Une rencontre qui dure.
Il faudrait la croire pour la voir. Prendre pour argent comptant ces histoires à dormir debout, Sophie-la-pas-sage qui chaparde dans les grands magasins, Sophie-la-plus-grande qui projette de se marier sur la piste d’un aéroport, Sophie qui dort en haut de la Tour Eiffel, Sophie et son drap brodé à ses initiales, Sophie et son dé d’amour, Sophie et la mer, Sophie et les aveugles… Sophie ceci et Sophie cela, Sophie par-ci, Sophie par-là.
Sophie Calle nulle part, parfois, aussi :
« J’avais deux ans. Cela se passait sur une plage, à Deauville je crois. Ma mère m’avait confiée à un groupe d’enfants. J’étais la plus petite, ils jouèrent à se débarrasser de moi. Ils se groupaient, se parlaient en chuchotant, éclataient de rire et détalaient dès que j’approchais d’eux. Moi, je leur courais après et je hurlais ‟ attendez-moi, attendez-moi”. (Histoires vraies)
Sophie qui n’a jamais cessé d’être cet enfant qui court après l’enfance comme on court après le temps qui passe. Sophie qui appelle son chat Souris, le fait naturaliser quand il meurt, Sophie et la certitude que papa et maman sont encore là qui la regardent jouer (travailler),(sur)veillant en permanence son Moi-Image : « Quand ma mère est morte, j’ai acheté une girafe naturalisée. Je lui ai donné son prénom, et je l’ai installée dans mon atelier. Monique me regarde de haut, avec ironie et tristesse ».
Sophie qui n’est pas à la noce ! Si les histoires d’amour finissent mal en général, celles de Sophie Calle ont bien de la peine à commencer. Voire elles avortent systématiquement. On ne compte plus en effet, dans sa vie comme dans ses travaux (ce qui revient souvent au même), les histoires de rencontres passées à côté, les mariages ratés, les fiançailles repoussées, quand elles ne sont pas tout simplement annulées.
« Chaque fois que ma mère passait devant l’hôtel Bristol, elle marquait un arrêt, se signait, et nous priait de la boucler : ‟Silence, disait-elle, c’est ici que j’ai perdu ma virginité”. »

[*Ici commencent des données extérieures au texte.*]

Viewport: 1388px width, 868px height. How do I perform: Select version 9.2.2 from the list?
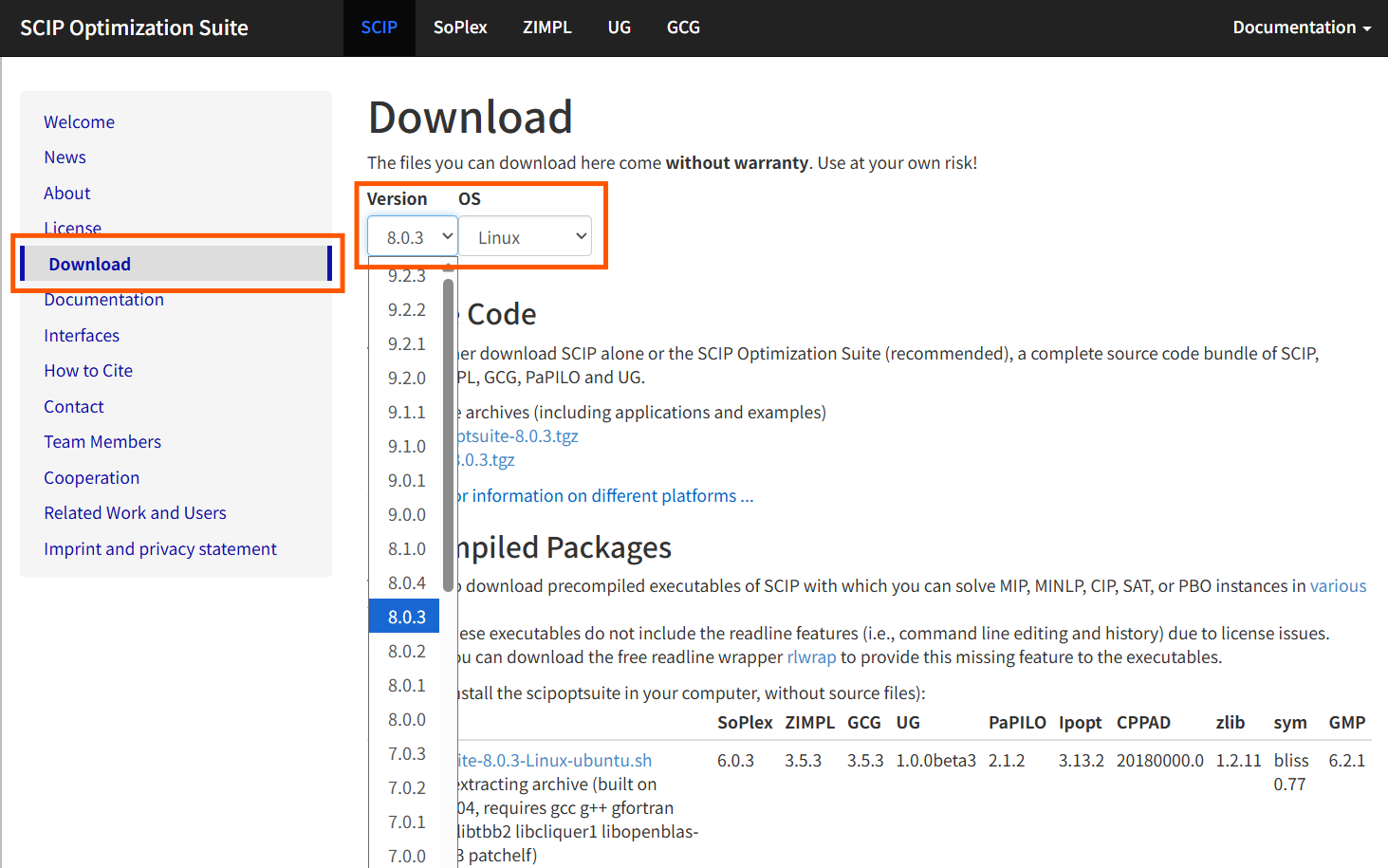[406, 310]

Toujours l’intime, chez Sophie Calle, est au prix d’une double contrainte, quelque part entre la pudeur et l’impudeur, mais aussi le dire et le taire, le cacher et le montrer. On comprend mieux, dès lors, l’usage de la photographie dans les Histoires vraies. l’image crue entre toutes les images ; la vérité toute nue de l’artifice.
Sophie, son originalité et toutes ses émotions contenues et partagées, contenues mais partagées, contenues, partagées.
Sophie qui m’épate, que j’admire et qui m’inspire : une originalité inépuisable et pourtant quand je rédige cet article un peu tard, je me dis qu’ après je ne pourrai plus rien écrire, tant l’évoquant j’ai le sentiment de parler de moi et d’avoir tout dit.